_TRECHO PARA LEITURA_:
-=-=-

Desde então, esse círculo vicioso se repete nas obras públicas no Brasil. Diversas comissões parlamentares de inquérito, apenas na Nova República, mostram a relação estreita entre políticos, partidos e empresários. A Operação Lava Jato, do ponto de vista do seu esquema de funcionamento, é um modelo que não traz novidades. A novidade pode estar no seu andamento e em suas consequências. É a primeira operação de desvelamento de um esquema de corrupção que mostra que ações ilegais podem custar mais caro para as empresas do que seguir as regras institucionais. Isto ocorre em função do fato de o Estado brasileiro ter tomado uma rota de mudanças institucionais que tornaram a corrupção mais difícil.

-=-=-

_INFORMAÇÕES FORNECIDAS_:
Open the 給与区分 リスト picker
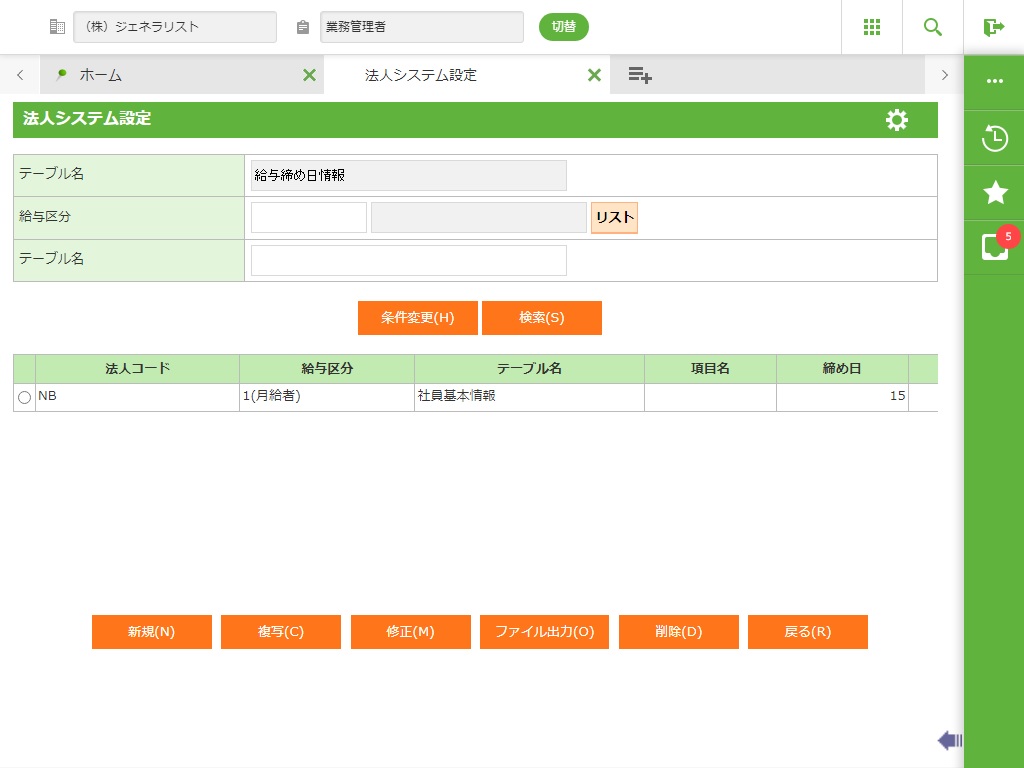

-=-=-

_DESAFIO 1_:
Reproduza do trecho sobre a Operação Lava Jato a parte entre "Desde então, esse" e "corrupção mais difícil.", ambos incluídos.
_DESAFIO 2_:
De acordo com o trecho sobre a Operação Lava Jato, por que ações ilegais podem custar mais caro às empresas do que seguir as regras institucionais? Responda em uma a três frases.
_DESAFIO 3_:
Escreva a continuação do trecho sobre a corrupção nas obras públicas no Brasil, começando logo após a última frase dele.

_RESPOSTA ESCRITA 1_:
Desde então, esse círculo vicioso se repete nas obras públicas no Brasil. Diversas comissões parlamentares de inquérito, apenas na Nova República, mostram a relação estreita entre políticos, partidos e empresários. A Operação Lava Jato, do ponto de vista do seu esquema de funcionamento, é um modelo que não traz novidades. A novidade pode estar no seu andamento e em suas consequências. É a primeira operação de desvelamento de um esquema de corrupção que mostra que ações ilegais podem custar mais caro para as empresas do que seguir as regras institucionais. Isto ocorre em função do fato de o Estado brasileiro ter tomado uma rota de mudanças institucionais que tornaram a corrupção mais difícil.

_RESPOSTA ESCRITA 2_:
Porque o Estado brasileiro tomou uma rota de mudanças institucionais que tornaram a corrupção mais difícil.

_RESPOSTA ESCRITA 3_:
Mas como surgiram estas mudanças? À medida que a corrupção no Estado brasileiro passou a ser desvelada, aprimoraram-se os mecanismos de controle e enfrentamento por meio de mudanças no marco legal e na atuação das instituições. Políticos e burocratas passaram a sacar mudanças nesse marco legal em função da forte conjuntura crítica que os escândalos de corrupção têm representado no Brasil. A Lei Anticorrupção, a Lei do Conflito de Interesses, a Lei de Acesso à Informação e demais legislação hoje vigentes, bem como o fato do Brasil ser signatário de convenções importantes para o combate à corrupção, como a da ONU e da OEA, criaram um arcabouço institucional mais sólido, em que a corrupção começa a se tornar onerosa e desvantajosa para agentes públicos e privados corromperem o império da lei.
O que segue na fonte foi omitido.